TESTO DI PARTENZA
.....
Il sistema più semplice di numero è quello che fa la distinzione tra il singolare e il plurale, un sistema in cui il singolare denota ‘uno’ e il plurale denota ‘più di uno’. Altri valori possibili sono il duale che indica un riferimento a due entità, e il triale, che rimanda a tre entità. A volte si propone anche il quartale come un possibile numero, ma la sua esistenza è polemizzata (Corbett 2000: 26-30). L’esistenza di questi numeri nelle lingue è condizionata dalla seguente scala implicazionale:

singolare > plurale > duale > triale

La scala può essere interpretata in base all’universale 34 di Greenberg:

No language has a trial number unless it has a dual. No language has a dual unless it has a plural (Greenberg 1963: 94).

Non esistono quindi combinazioni del tipo singolare, duale, triale o singolare, plurale, triale.
.....
DATI FORNITI
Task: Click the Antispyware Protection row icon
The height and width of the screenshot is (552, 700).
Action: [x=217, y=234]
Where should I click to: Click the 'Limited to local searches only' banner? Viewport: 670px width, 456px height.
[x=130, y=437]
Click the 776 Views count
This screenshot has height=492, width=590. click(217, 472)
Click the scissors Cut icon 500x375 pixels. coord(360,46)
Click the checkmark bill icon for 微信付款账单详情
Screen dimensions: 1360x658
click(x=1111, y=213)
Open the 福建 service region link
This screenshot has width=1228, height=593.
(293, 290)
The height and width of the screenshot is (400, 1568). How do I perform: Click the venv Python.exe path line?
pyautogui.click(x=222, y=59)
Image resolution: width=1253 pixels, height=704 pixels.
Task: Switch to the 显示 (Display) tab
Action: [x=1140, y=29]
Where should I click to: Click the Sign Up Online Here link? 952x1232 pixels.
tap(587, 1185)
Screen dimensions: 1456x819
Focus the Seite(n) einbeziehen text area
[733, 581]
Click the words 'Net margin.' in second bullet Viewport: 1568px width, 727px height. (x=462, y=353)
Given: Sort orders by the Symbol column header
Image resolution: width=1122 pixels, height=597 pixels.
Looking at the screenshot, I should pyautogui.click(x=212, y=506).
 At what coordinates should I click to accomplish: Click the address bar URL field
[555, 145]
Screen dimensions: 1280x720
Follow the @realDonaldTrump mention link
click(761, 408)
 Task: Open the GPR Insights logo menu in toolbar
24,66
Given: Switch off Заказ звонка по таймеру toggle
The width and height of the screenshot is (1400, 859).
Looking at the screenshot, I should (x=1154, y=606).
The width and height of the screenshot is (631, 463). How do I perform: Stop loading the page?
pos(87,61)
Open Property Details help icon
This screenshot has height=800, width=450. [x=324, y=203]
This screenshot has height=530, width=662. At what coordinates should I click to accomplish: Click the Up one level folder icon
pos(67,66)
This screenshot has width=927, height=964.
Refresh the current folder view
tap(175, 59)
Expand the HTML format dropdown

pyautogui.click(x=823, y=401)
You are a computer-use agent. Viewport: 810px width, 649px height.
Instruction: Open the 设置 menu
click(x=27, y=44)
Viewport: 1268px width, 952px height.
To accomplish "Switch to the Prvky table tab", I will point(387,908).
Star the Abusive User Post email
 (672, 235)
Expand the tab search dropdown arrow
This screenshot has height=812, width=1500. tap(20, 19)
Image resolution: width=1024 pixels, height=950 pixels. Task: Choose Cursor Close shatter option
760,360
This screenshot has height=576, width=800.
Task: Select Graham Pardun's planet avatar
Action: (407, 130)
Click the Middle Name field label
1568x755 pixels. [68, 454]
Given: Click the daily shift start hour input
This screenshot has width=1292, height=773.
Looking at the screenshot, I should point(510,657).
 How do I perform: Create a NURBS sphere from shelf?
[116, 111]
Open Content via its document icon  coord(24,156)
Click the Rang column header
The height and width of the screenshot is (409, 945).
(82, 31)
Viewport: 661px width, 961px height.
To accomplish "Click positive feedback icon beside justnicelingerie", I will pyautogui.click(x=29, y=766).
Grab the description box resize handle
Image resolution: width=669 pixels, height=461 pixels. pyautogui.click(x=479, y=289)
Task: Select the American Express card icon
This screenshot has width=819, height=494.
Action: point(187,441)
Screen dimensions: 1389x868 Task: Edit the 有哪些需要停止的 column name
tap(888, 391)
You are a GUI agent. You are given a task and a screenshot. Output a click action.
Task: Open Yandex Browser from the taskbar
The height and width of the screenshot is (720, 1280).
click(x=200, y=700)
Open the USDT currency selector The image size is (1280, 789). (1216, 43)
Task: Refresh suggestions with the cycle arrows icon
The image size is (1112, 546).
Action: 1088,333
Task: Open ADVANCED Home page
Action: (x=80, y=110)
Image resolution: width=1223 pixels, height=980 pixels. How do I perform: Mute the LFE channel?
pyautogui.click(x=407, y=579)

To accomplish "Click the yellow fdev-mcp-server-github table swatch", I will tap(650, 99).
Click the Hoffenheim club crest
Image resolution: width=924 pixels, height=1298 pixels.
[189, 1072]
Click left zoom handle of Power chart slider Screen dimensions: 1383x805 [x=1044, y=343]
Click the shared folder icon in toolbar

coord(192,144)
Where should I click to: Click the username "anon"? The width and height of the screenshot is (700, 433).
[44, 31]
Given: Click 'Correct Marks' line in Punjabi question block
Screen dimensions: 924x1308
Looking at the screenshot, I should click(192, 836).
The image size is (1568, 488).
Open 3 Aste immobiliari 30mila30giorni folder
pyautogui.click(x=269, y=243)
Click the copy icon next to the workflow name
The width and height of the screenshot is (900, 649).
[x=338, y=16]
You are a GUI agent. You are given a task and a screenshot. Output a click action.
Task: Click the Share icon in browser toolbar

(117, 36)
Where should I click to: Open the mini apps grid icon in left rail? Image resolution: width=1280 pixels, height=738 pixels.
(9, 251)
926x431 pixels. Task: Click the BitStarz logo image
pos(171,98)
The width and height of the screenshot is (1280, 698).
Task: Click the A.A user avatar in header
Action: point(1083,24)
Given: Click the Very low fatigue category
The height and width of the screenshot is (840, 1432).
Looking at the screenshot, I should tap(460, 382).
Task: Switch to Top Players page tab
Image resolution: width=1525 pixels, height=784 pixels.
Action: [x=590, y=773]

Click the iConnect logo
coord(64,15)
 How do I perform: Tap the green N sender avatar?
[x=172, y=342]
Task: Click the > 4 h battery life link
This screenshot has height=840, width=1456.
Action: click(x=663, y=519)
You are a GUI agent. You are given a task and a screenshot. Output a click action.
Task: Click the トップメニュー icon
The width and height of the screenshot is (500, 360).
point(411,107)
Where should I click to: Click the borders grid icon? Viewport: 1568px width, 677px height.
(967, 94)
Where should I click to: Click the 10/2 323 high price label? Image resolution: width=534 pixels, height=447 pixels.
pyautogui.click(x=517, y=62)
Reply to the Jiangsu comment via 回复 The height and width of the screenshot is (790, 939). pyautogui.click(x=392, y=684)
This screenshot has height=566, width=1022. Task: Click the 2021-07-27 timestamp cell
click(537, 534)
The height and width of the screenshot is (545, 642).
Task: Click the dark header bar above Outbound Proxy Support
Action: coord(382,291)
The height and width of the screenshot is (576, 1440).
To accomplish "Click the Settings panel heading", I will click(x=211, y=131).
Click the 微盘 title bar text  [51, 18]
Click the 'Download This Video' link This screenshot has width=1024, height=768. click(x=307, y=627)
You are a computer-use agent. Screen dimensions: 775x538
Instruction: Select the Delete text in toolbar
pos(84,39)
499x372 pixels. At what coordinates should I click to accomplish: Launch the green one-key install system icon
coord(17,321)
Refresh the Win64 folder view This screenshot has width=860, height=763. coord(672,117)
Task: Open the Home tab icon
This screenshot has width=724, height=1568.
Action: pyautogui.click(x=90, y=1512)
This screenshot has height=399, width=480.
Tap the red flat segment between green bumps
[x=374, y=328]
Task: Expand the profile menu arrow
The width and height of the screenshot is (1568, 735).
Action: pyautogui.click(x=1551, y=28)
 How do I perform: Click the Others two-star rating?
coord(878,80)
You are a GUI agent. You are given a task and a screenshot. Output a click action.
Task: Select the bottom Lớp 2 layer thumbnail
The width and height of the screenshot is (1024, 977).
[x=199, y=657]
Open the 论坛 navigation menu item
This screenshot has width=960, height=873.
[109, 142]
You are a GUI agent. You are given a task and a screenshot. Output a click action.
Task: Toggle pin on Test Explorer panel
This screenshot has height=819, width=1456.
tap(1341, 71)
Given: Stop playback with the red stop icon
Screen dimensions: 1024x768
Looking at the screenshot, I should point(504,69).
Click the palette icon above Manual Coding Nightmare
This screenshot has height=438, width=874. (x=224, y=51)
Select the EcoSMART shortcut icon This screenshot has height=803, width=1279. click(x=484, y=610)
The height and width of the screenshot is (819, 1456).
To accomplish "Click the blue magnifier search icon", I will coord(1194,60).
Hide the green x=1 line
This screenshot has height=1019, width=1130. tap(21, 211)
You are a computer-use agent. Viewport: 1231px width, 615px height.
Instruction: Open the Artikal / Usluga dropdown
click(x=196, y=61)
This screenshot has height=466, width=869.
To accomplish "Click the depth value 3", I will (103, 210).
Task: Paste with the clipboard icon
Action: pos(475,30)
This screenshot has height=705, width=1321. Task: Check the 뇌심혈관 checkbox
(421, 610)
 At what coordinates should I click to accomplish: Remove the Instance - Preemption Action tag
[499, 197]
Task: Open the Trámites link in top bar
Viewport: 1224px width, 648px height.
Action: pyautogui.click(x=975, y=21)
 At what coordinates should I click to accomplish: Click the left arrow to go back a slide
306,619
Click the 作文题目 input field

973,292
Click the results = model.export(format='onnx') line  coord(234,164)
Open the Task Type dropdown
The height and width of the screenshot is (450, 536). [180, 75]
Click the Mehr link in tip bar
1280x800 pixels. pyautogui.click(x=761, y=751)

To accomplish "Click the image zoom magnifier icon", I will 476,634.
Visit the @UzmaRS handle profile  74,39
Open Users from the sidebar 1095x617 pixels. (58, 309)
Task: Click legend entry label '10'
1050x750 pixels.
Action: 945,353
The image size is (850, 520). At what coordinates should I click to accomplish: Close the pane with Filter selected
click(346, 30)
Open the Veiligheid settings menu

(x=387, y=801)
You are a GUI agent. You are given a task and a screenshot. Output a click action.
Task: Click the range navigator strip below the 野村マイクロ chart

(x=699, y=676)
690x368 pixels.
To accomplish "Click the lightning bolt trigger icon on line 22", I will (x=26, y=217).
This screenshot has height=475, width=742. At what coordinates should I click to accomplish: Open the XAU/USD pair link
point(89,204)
.....
In base al testo sul numero grammaticale, rispondi alle domande seguenti.
(a) Quale valore di numero indica un riferimento a due entità?
(b) Secondo l'universale 34 di Greenberg, quale numero deve avere una lingua per poter avere il duale?
(c) Quale possibile numero ha un'esistenza polemizzata?
Le voci riportate non hanno alcun legame con il testo di partenza.

(a) Il duale.
(b) Il plurale.
(c) Il quartale.